◆ **WORK TO COMPLETE**
Use the entries below and reproduce exactly the lines from the one containing "Open the card" down to the one containing "Click OK in the properties dialog", both of them included.

◆ **GIVEN RECORDS**
========================================================================

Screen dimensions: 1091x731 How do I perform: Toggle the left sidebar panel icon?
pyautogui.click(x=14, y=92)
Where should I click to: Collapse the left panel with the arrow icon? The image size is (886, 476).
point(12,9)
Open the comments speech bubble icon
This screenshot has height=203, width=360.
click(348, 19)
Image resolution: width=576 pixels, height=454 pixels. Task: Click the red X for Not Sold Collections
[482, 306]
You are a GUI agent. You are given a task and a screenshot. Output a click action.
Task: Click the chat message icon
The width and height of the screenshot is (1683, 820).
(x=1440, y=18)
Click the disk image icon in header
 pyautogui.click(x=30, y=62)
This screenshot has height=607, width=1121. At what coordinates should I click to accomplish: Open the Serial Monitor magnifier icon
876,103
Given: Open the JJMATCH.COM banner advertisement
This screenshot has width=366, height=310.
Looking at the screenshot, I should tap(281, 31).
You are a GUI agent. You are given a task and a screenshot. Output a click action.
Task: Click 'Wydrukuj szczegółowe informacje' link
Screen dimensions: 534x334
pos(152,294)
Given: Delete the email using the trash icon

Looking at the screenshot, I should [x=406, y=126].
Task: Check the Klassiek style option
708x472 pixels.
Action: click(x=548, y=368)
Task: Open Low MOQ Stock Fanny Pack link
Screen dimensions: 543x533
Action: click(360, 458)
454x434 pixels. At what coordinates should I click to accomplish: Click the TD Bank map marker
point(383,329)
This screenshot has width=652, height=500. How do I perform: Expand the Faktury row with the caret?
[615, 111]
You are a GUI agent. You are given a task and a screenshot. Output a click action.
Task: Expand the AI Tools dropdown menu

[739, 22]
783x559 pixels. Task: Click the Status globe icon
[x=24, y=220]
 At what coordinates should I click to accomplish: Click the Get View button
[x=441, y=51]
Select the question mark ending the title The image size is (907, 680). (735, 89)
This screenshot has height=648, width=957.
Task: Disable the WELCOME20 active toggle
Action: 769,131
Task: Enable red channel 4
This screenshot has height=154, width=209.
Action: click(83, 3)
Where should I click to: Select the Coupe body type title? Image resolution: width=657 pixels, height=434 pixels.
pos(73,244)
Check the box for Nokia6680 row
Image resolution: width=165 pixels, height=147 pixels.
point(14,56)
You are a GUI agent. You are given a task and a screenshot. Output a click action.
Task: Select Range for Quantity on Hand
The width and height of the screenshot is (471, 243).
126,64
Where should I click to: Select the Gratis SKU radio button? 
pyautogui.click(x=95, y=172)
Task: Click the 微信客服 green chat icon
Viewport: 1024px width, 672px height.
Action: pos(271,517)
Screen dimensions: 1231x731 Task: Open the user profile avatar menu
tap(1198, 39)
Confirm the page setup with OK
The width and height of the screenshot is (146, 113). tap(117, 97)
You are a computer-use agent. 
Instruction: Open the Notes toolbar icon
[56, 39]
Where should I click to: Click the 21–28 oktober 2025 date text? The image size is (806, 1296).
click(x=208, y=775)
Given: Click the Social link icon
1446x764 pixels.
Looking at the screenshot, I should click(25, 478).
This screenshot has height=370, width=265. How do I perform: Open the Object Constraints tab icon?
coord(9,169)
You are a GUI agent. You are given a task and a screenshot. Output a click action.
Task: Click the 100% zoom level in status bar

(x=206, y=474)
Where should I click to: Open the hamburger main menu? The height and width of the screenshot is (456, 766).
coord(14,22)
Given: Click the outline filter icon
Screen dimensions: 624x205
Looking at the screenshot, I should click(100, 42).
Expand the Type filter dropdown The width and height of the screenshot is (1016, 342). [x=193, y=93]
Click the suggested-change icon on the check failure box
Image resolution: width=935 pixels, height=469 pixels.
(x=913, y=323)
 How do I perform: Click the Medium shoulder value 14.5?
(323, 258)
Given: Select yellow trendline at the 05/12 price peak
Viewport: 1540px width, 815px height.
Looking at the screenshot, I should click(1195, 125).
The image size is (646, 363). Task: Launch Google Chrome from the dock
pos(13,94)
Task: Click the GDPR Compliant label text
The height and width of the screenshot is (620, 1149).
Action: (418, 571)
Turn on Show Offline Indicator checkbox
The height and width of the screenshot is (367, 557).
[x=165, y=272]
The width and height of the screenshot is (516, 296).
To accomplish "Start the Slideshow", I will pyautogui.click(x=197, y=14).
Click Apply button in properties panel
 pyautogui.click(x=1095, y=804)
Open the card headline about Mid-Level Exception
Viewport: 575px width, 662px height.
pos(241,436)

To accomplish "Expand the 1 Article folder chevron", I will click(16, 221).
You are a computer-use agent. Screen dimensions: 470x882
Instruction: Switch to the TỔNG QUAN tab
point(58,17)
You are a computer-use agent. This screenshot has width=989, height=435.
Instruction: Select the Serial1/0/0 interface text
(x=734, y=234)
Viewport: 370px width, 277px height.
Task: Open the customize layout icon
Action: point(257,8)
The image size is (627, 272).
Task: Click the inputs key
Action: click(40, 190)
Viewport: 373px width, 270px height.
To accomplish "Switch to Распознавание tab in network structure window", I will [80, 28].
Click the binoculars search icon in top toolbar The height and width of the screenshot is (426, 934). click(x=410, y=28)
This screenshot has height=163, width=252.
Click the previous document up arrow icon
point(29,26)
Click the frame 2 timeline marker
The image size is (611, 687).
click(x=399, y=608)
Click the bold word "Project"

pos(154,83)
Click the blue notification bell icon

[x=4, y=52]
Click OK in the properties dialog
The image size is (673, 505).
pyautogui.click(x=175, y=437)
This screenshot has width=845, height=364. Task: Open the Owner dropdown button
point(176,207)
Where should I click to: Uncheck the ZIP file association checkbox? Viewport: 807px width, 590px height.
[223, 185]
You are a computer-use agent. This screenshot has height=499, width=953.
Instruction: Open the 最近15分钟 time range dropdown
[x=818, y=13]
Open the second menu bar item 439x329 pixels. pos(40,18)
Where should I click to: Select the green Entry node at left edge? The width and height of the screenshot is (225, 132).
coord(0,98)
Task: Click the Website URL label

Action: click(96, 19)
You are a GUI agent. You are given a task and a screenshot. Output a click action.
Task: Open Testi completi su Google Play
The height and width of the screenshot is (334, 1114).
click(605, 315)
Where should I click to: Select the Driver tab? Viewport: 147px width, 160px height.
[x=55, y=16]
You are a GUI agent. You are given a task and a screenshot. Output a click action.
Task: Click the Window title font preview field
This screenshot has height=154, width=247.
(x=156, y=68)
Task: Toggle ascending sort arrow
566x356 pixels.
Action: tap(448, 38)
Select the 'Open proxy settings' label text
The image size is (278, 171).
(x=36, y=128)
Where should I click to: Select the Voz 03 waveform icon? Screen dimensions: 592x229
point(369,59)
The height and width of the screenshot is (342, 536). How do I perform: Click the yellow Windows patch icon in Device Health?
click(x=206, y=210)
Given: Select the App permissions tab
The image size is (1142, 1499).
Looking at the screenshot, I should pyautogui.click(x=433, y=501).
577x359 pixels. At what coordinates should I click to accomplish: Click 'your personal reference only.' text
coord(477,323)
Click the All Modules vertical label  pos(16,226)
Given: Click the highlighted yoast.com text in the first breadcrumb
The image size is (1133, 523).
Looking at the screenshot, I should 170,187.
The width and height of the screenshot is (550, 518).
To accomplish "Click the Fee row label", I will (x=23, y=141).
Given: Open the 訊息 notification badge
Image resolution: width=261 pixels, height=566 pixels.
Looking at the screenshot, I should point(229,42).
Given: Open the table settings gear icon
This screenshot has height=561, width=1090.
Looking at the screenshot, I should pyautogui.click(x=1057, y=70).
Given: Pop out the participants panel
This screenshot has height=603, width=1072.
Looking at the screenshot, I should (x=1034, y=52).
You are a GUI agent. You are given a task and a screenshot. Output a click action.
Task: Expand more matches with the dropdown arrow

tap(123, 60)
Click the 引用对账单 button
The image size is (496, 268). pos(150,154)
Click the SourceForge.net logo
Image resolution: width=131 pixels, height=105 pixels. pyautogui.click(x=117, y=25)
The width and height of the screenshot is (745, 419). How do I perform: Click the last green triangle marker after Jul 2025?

========================================================================

◆ **THE ANSWER**
Open the card headline about Mid-Level Exception
Viewport: 575px width, 662px height.
pos(241,436)

To accomplish "Expand the 1 Article folder chevron", I will click(16, 221).
You are a computer-use agent. Screen dimensions: 470x882
Instruction: Switch to the TỔNG QUAN tab
point(58,17)
You are a computer-use agent. This screenshot has width=989, height=435.
Instruction: Select the Serial1/0/0 interface text
(x=734, y=234)
Viewport: 370px width, 277px height.
Task: Open the customize layout icon
Action: point(257,8)
The image size is (627, 272).
Task: Click the inputs key
Action: click(40, 190)
Viewport: 373px width, 270px height.
To accomplish "Switch to Распознавание tab in network structure window", I will [80, 28].
Click the binoculars search icon in top toolbar The height and width of the screenshot is (426, 934). click(x=410, y=28)
This screenshot has height=163, width=252.
Click the previous document up arrow icon
point(29,26)
Click the frame 2 timeline marker
The image size is (611, 687).
click(x=399, y=608)
Click the bold word "Project"

pos(154,83)
Click the blue notification bell icon

[x=4, y=52]
Click OK in the properties dialog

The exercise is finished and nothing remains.